In a new report titled “Healing the economic scars of the pandemic requires swift action,” the Washington-based lender said pandemic-induced losses to economic output and employment would be significant in coming years, as reported in its April World Economic Outlook.
According to the report, emerging market economies were at risk of greater losses because they had relatively less access to vaccines and their pandemic support programs were smaller. For many economies, the outbreak of war in Ukraine has added to the challenges, he noted.
The report reads in part: “Our new analytical work reveals that, among the main causes of the scars of the pandemic are the weak potential recovery of the labor market in emerging market economies and the severe disruptions in schooling during of the last two years in advanced and emerging countries. savings. Policymakers must act quickly to repair the damage caused by the crisis and prevent decades of decline in economic output due to the loss of human capital.

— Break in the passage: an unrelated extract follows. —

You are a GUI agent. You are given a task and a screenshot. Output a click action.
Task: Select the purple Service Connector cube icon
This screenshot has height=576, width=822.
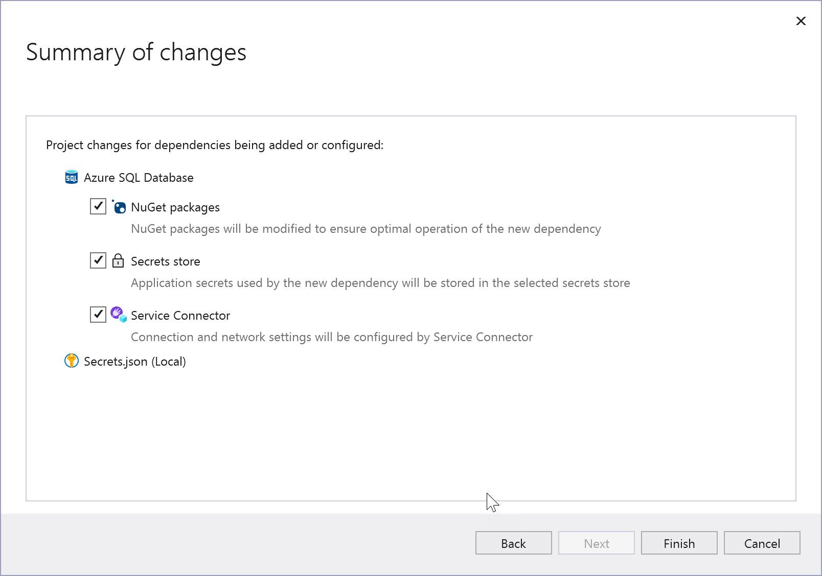tap(118, 315)
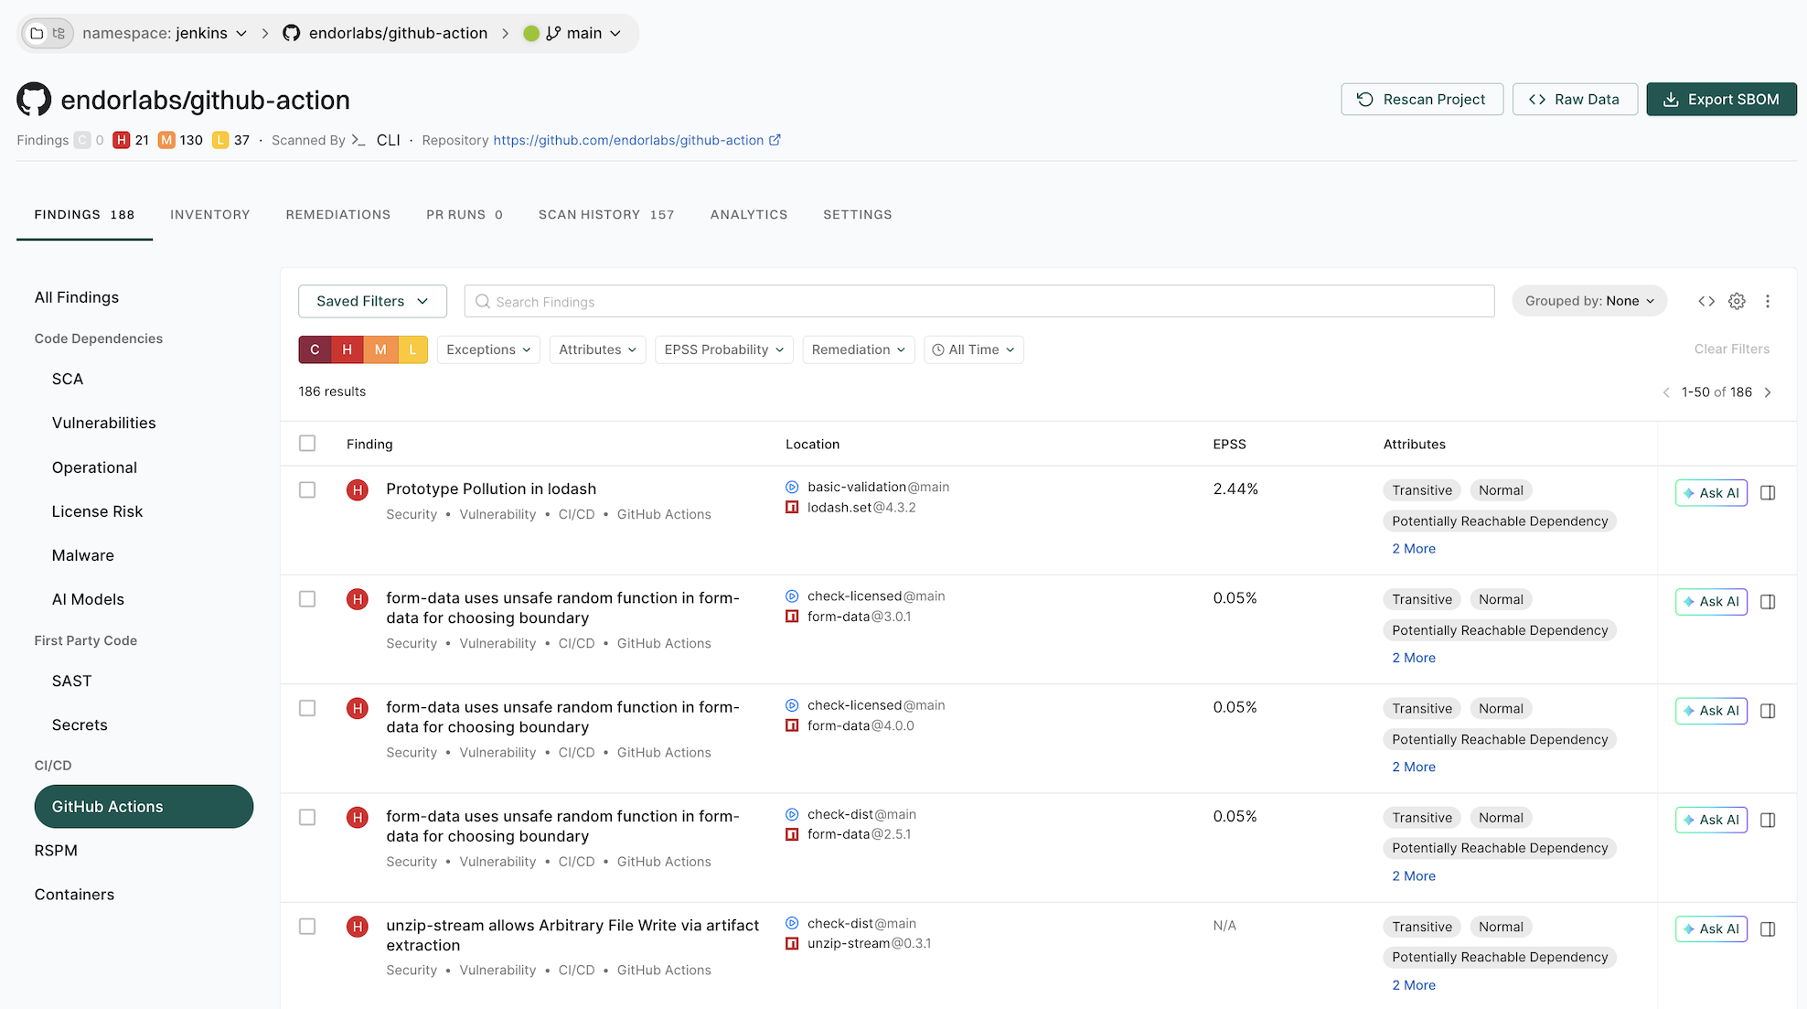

The report adds that recessions often have lasting effects on workers who lost their jobs at the height of the recession. They could struggle to get new jobs during the recovery and could lose some skills due to prolonged unemployment, he said, noting that such losses hurt affected workers and also reduce overall economic output.
It further reads: “In addition to challenges in the labor market and school disruption, there are also other channels of healing. For example, rising corporate debt and vulnerabilities in industries hardest hit by the pandemic could also contribute to the scarring by weighing on investment and productivity for years to come, according to new research presented. in the IMF’s April World Economic Outlook.
According to the IMF, time was short to limit learning losses because education was cumulative, with each year building on the previous one. To minimize lasting damage, countries need to quickly assess learning setbacks and implement appropriate measures to help students.
“In addition, pandemic-era support measures for businesses and workers that have helped limit the scars of the pandemic, such as credit guarantees and job retention policies, will need to be reduced as the recovery strengthens. This will help avoid delaying the reallocation of workers and resources to their most productive uses as the pandemic subsides, and help foster productivity growth.
“Instead, policies could help people adapt to changing labor markets, for example through well-targeted job search programs and additional training support to acquire new skills. Moreover, to limit high pockets of corporate distress that turn into corporate bankruptcies or significant investment declines, it is also crucial to ensure the proper functioning of corporate insolvency and out-of-court restructuring mechanisms,” still says the report.